In 1925, the established South American traveller and his two English companions disappeared in the Mato Grosso region of the Amazon basin. Theories abound as to the fate of the three men. Exploration Fawcett, which appears in our list, was compiled by a son of the explorer, and makes the following claims: “In your hands you hold the first true account of the expeditions undertaken by Colonel P. H. Fawcett … It was written by the explorer himself and has been annotated by his son. Here at last is the Truth, and the Truth outstrips by far the conjecture and myth that have surrounded the name of Fawcett for several decades.” Except, perhaps, that this may be a filtered version of the truth. A recent researcher believes that Fawcett, who dabbled in Theosophy, had plans to establish some sort of commune in the heart of the jungle. It is also believed by some that he “went bush.” If so, this eventuality would not have troubled Fawcett greatly. He once wrote: “The English go native very easily. … There is no disgrace in it. On the contrary, in my opinion it shows a creditable regard for the real things in life.”

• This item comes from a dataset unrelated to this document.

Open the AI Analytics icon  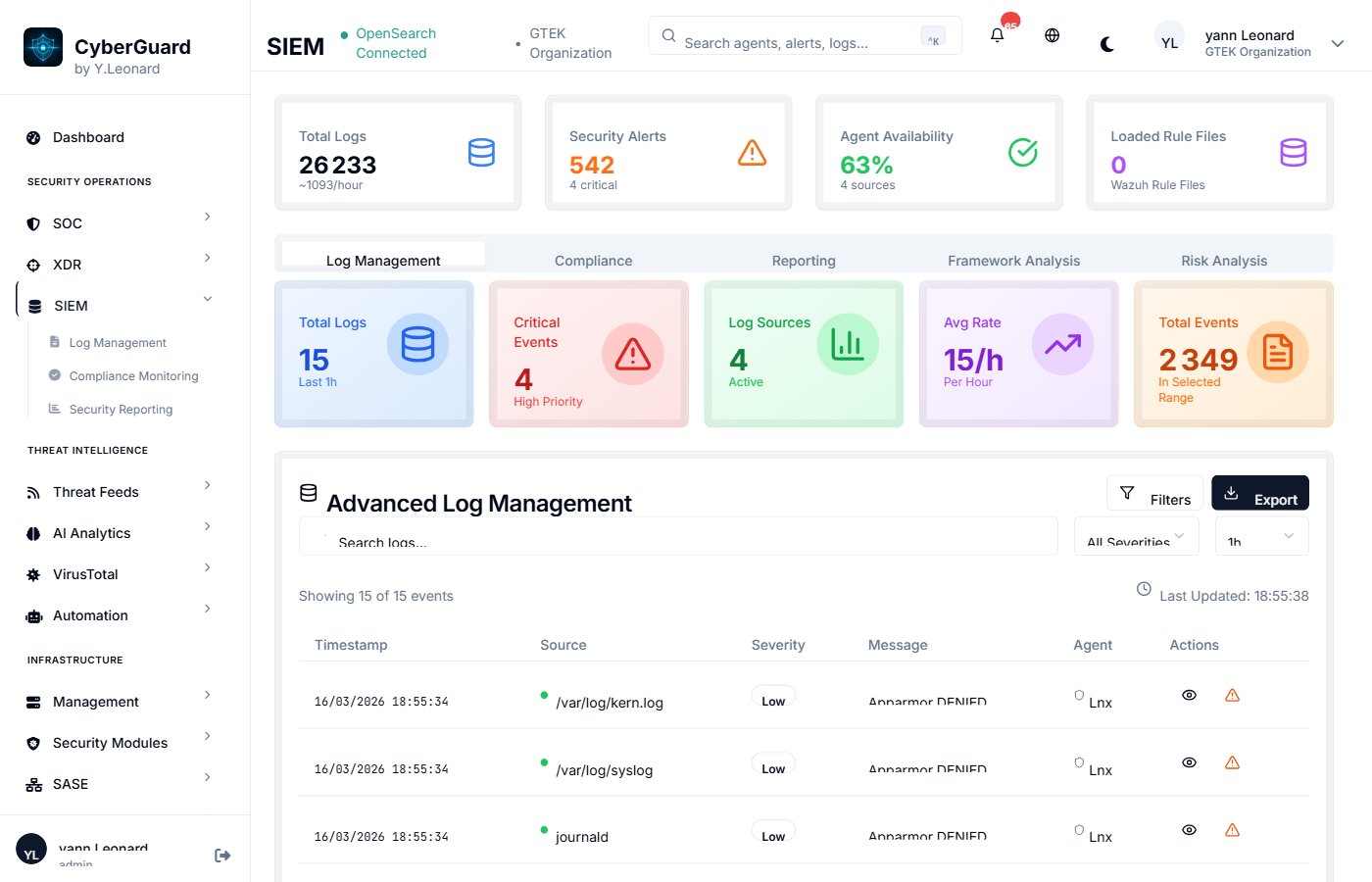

Here are some of the other books you can look forward to in our Travel list: Burchell’s Travels in the Interior of Southern Africa; Pierre Loti’s Egypt; Riaan Manser’s Around Madagascar on my Kayak; Christopher Ondaatje’s Journey to the Source of the Nile; J B Purvis’s Through Uganda to Mount Elgon; Ghosts of Everest: The Authorised Story of the Search for Mallory & Irvine; Illustrated Guide to the Royal Botanic Gardens, Peradeniya; Bill Birkett’s Complete Lakeland Fells; Eliza Meteyard’s The Hallowed Spots of Ancient London; Tallinn (Soviet-era pictures of the Estonian capital); Allan Crawford’s I Went to Tristan; Maude Hobach’s In the Footsteps of Richard Coeur de Lion; Che Guevara’s The Motorcycle Diaries (Che before the revolutions, executions and T-shirts); South End As We Knew It (a poignant record of Port Elizabeth’s District Six or Sophiatown).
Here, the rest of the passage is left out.